Segment Start: Given text

Monday, 27 May 2019
Stephanie H. Chen joined the Edwards Lab at UNSW as a PhD student in May 2019. She is working on a collaborative project with the Royal Botanic Garden and Domain Trust and is co-supervised by Richard Edwards and Jason Bragg. Her research focuses on landscape genomics of Myrtaceae species (includes eucalypts, paperbarks, and tea-trees) and the genetic basis of resistance to myrtle rust, which is of pressing concern to Australia’s native biodiversity. She is also contributing to assembling and annotating the waratah (Telopea speciosissima) genome as part of the Genomics for Australian Plants Framework Initiative.
Stephanie holds a Bachelor of Science (Honours) (First Class Honours and the University Medal) from the University of Sydney, Australia, with a major in Plant Science.
Thursday, 23 May 2019
Complete genome sequences of pooled genomic DNA from 10 marine bacteria using PacBio long-read sequencing
Song W, Thomas T & Edwards RJ (2019) Complete genome sequences of pooled genomic DNA from 10 marine bacteria using PacBio long-read sequencing. Marine Genomics 48:100687. DOI: 10.1016/j.margen.2019.05.002
High-quality, completed genomes are important to understand the functions of marine bacteria. PacBio sequencing technology provides a powerful way to obtain high-quality completed genomes. However individual library production is currently still costly, limiting the utility of the PacBio system for high-throughput genomics. Here we investigate how to generate high-quality genomes from pooled marine bacterial genomes.
Pooled genomic DNA from 10 marine bacteria were subjected to a single library production and sequenced with eight SMRT cells on the PacBio RS II sequencing platform. In total, 7.35 Gbp of long-read data was generated, which is equivalent to an approximate 168× average coverage for the input genomes. Genome assembly showed that eight genomes with average nucleotide identities (ANI) lower than 91.4% can be assembled with high-quality and completion using standard assembly algorithms (e.g. HGAP or Canu). A reference-based reads phasing step was developed and incorporated to assemble the complete genomes of the remaining two marine bacteria that had an ANI > 97% and whose initial assemblies were highly fragmented.

Segment End: Given text
Segment Start: Record set

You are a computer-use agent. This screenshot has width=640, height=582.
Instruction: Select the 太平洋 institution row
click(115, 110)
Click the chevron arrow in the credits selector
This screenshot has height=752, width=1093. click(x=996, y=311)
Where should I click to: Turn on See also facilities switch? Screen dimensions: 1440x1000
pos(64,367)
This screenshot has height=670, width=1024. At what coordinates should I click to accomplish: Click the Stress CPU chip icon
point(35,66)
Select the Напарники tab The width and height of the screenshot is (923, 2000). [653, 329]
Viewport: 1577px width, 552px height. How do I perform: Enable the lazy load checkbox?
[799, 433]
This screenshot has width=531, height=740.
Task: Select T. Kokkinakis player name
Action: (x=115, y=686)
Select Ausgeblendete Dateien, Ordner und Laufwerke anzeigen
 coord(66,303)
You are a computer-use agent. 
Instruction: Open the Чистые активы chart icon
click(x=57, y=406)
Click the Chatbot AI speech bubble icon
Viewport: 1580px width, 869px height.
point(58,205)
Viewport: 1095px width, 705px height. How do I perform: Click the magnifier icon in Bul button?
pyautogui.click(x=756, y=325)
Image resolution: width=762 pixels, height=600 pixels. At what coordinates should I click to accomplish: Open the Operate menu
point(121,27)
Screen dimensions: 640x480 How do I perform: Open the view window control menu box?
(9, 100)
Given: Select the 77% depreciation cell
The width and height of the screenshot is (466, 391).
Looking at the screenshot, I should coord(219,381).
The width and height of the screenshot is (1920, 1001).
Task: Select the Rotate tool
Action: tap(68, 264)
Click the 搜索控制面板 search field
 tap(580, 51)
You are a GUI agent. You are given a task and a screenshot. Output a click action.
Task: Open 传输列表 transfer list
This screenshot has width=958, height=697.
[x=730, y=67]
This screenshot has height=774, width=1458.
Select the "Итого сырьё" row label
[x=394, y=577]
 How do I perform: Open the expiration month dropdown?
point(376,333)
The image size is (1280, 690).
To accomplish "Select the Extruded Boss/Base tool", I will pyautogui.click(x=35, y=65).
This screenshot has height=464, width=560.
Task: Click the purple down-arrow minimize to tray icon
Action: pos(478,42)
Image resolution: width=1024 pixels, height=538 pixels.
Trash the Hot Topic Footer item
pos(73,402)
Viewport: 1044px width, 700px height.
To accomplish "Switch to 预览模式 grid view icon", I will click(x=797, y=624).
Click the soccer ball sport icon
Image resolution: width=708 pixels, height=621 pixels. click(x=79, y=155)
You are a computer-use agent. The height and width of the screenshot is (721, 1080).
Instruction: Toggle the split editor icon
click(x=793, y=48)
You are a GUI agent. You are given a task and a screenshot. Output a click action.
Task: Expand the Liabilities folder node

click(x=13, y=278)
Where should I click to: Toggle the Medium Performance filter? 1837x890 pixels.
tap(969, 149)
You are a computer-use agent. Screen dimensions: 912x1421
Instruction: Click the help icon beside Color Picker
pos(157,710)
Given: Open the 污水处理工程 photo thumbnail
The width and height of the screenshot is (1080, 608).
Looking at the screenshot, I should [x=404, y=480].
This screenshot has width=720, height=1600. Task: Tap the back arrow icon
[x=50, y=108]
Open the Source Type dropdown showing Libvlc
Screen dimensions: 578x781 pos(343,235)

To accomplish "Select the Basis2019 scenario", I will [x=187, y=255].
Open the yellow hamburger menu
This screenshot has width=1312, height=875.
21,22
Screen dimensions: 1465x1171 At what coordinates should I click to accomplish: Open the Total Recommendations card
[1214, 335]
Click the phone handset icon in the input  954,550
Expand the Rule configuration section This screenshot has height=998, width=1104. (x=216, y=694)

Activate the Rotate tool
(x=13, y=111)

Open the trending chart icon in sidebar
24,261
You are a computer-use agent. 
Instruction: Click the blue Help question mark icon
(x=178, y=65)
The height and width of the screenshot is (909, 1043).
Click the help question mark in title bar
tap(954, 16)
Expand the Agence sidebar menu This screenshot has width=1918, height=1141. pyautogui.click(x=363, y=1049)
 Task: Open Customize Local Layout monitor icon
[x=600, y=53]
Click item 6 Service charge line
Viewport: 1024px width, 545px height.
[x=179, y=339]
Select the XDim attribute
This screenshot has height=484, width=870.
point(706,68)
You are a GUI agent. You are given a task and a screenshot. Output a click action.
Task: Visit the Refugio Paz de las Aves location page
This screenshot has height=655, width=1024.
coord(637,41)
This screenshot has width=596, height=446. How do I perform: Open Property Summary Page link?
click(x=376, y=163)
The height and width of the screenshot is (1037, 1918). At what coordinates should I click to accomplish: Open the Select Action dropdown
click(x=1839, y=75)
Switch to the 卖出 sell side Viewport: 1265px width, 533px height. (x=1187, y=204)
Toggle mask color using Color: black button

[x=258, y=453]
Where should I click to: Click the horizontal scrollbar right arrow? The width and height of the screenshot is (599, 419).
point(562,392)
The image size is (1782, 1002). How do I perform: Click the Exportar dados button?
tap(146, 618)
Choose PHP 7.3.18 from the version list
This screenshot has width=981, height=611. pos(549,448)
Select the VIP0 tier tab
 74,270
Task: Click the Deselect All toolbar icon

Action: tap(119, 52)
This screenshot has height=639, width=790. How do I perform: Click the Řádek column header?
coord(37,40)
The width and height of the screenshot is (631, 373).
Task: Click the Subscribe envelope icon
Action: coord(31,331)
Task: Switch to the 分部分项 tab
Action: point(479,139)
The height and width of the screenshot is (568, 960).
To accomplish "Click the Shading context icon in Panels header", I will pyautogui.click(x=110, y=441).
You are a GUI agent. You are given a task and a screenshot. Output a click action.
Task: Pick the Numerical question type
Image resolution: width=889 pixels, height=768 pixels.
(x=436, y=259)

Segment End: Record set

> _Exercise requirements_:
1. Answer these questions using the lab news text:
(a) Who co-supervises Stephanie H. Chen?
(b) How many SMRT cells were used to sequence the pooled genomic DNA?
(c) What was Stephanie's major in her Bachelor of Science?
2. Proceed with the lab news text, starting after its final sentence.

> _Task results_:
1.
(a) Richard Edwards and Jason Bragg
(b) Eight
(c) Plant Science

2.
Ten complete high-quality genomes of marine bacteria were generated. The findings and developments made here, including the reference-based read phasing approach for the assembly of highly similar genomes, can be used in the future to design strategies to sequence pooled genomes using long-read sequencing.
Friday, 10 May 2019
Whole genome sequencing of a novel, dichloromethane-fermenting Peptococcaceae from an enrichment culture
Holland SI*, Edwards RJ*, Ertan H, Wong YK, Russell TL, Deshpande NP, Manefield M & Lee MJ (2019) Whole genome sequencing of a novel, dichloromethane-fermenting Peptococcaceae from an enrichment culture. PeerJ 7:e7775. DOI 10.7717/peerj.7775 [*Joint first authors]
Bacteria capable of dechlorinating the toxic environmental contaminant dichloromethane (DCM, CH2Cl2) are of great interest for potential bioremediation applications. A novel, strictly anaerobic, DCM-fermenting bacterium, “DCMF”, was enriched from organochlorine-contaminated groundwater near Botany Bay, Australia. The enrichment culture was maintained in minimal, mineral salt medium amended with dichloromethane as the sole energy source. PacBio whole genome SMRTTM sequencing of DCMF allowed de novo, gap-free assembly despite the presence of cohabiting organisms in the culture. Illumina sequencing reads were utilised to correct minor indels. The single, circularised 6.44 Mb chromosome was annotated with the IMG pipeline and contains 5,773 predicted protein-coding genes. Based on 16S rRNA gene and predicted proteome phylogeny, the organism appears to be a novel member of the Peptococcaceae family. The DCMF genome is large in comparison to known DCM-fermenting bacteria and includes 96 predicted methylamine methyltransferases, which may provide clues to the basis of its DCM metabolism. Full annotation has been provided in a custom genome browser and search tool, in addition to multiple sequence alignments and phylogenetic trees for every predicted protein, available at http://www.slimsuite.unsw.edu.au/research/dcmf/.
Thursday, 2 May 2019
Carla Aguilar Gomez was a visiting researcher in the lab from May to July 2019, working on SLiM prediction from cross-linking mass spectrometry data in yeast. Carla left the lab to move to Austria for a PhD in biotechnology.